NOTES TO CONSOLIDATED FINANCIAL STATEMENTS

(Unaudited)

Note 1. Nature of Operations

The Company is a regulated public utility that generates, transmits and distributes electricity for sale in Virginia and northeastern North Carolina. As of June 30, 2008, we served approximately 2.4 million retail customer accounts, including governmental agencies, as well as wholesale customers such as rural electric cooperatives and municipalities. We are a member of PJM, a regional transmission organization (RTO), and our electric transmission facilities are integrated into the PJM wholesale electricity markets. All of our common stock is owned by our parent company, Dominion.

We manage our daily operations through two primary operating segments: Dominion Virginia Power (DVP) and Generation. In addition, we also report a Corporate and Other segment that primarily includes specific items attributable to our operating segments that are not included in profit measures evaluated by executive management in assessing the segments’ performance or allocating resources among the segments. Our assets remain wholly owned by us and our legal subsidiaries.

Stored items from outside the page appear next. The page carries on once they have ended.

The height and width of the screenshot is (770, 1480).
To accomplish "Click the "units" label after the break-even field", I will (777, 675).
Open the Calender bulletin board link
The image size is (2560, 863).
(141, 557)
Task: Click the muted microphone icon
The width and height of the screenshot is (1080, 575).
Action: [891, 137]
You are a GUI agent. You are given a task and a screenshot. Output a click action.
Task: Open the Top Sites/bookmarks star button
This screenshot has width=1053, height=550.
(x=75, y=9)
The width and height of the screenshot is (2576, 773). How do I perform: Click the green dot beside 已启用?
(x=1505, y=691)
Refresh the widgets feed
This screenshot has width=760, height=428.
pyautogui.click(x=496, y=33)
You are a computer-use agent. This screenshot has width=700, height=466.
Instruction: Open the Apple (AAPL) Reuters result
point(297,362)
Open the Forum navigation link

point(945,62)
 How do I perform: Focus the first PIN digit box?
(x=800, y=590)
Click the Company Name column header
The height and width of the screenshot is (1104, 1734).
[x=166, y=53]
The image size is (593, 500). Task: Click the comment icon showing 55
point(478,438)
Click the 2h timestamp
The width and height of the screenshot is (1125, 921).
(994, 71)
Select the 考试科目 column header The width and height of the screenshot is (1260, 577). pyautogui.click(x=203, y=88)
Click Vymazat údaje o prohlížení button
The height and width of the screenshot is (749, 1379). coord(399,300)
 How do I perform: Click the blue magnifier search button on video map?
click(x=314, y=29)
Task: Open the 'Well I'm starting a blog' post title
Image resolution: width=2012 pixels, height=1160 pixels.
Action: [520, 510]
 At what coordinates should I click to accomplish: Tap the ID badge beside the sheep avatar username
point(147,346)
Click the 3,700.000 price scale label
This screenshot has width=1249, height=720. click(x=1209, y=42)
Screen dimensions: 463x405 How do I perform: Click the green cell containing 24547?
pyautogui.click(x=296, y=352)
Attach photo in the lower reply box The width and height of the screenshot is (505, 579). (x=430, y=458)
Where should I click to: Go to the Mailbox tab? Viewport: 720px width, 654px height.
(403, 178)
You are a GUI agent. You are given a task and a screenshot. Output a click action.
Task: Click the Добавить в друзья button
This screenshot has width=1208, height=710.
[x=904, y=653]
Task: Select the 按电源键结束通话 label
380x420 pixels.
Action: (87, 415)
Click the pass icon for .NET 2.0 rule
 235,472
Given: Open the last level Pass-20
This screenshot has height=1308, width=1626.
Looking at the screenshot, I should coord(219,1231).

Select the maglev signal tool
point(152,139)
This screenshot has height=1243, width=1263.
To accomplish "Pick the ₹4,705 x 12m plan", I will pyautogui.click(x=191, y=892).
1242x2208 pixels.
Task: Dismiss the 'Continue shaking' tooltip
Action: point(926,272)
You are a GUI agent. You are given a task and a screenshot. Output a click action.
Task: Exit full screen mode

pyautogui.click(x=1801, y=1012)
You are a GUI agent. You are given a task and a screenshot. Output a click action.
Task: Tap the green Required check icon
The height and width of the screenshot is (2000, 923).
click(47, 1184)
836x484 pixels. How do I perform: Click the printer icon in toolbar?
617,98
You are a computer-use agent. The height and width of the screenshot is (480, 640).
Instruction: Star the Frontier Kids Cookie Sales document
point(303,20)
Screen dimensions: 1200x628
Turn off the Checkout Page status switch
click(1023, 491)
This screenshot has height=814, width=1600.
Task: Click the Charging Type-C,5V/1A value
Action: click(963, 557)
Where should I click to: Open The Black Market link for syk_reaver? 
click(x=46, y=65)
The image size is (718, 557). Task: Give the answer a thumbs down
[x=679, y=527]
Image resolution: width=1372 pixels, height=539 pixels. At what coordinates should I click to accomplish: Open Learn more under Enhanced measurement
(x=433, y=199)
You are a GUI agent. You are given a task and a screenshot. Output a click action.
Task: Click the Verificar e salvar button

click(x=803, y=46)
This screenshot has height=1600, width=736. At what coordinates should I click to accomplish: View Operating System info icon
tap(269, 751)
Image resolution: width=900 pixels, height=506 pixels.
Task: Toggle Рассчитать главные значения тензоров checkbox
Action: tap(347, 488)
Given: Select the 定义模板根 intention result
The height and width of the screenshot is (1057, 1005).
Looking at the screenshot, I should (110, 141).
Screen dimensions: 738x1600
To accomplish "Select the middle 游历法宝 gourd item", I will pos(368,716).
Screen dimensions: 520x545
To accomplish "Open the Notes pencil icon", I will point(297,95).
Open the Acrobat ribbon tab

The terms “Company,” “we,” “our” and “us” are used throughout this report and, depending on the context of their use, may represent any of the following: the legal entity, Virginia Electric and Power Company, one or more of its consolidated subsidiaries or operating segments or the entirety of Virginia Electric and Power Company, including our Virginia and North Carolina operations and our consolidated subsidiaries.

Note 2. Significant Accounting Policies

As permitted by the rules and regulations of the SEC, our accompanying unaudited Consolidated Financial Statements contain certain condensed financial information and exclude certain footnote disclosures normally included in annual audited consolidated financial statements prepared in accordance with GAAP. These unaudited Consolidated Financial Statements should be read in conjunction with our Consolidated Financial Statements and Notes in our Annual Report on Form 10-K for the year ended December 31, 2007 and our Quarterly Report on Form 10-Q for the quarter ended March 31, 2008.

In our opinion, our accompanying unaudited Consolidated Financial Statements contain all adjustments, including normal recurring accruals, necessary to present fairly our financial position as of June 30, 2008, our results of operations for the three and six months ended June 30, 2008 and 2007, and our cash flows for the six months ended June 30, 2008 and 2007.

We make certain estimates and assumptions in preparing our Consolidated Financial Statements in accordance with GAAP. These estimates and assumptions affect the reported amounts of assets and liabilities, the disclosure of contingent assets and liabilities at the date of the financial statements and the reported amounts of revenue and expenses for the periods presented. Actual results may differ from those estimates.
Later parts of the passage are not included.